Dataset rows:
+++

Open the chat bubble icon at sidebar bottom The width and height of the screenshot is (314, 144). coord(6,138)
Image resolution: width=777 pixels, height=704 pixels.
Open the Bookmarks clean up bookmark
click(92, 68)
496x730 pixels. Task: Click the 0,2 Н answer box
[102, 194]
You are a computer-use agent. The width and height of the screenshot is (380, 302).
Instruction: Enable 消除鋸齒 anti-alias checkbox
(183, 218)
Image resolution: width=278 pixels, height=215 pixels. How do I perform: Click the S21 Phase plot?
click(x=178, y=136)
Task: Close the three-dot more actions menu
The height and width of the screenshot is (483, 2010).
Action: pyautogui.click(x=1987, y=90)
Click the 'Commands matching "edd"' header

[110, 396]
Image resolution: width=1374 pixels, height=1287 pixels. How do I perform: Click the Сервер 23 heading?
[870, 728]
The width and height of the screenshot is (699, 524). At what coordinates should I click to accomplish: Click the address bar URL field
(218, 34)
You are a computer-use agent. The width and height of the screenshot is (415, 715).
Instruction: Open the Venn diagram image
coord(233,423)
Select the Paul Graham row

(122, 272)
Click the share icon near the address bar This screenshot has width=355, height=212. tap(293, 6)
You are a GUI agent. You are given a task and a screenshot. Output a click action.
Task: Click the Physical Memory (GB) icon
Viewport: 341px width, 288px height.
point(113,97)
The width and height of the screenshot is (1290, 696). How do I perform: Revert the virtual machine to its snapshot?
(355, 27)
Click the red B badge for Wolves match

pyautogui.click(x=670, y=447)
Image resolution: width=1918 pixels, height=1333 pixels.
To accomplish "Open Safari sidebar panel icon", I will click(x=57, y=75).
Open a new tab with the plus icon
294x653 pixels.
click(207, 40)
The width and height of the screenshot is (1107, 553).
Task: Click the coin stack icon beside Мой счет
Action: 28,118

+++

YOUR GOAL -
Pull out each line of the material above that contains the word "perform".

FINAL RESULT -
Image resolution: width=278 pixels, height=215 pixels. How do I perform: Click the S21 Phase plot?
Image resolution: width=1374 pixels, height=1287 pixels. How do I perform: Click the Сервер 23 heading?
The width and height of the screenshot is (1290, 696). How do I perform: Revert the virtual machine to its snapshot?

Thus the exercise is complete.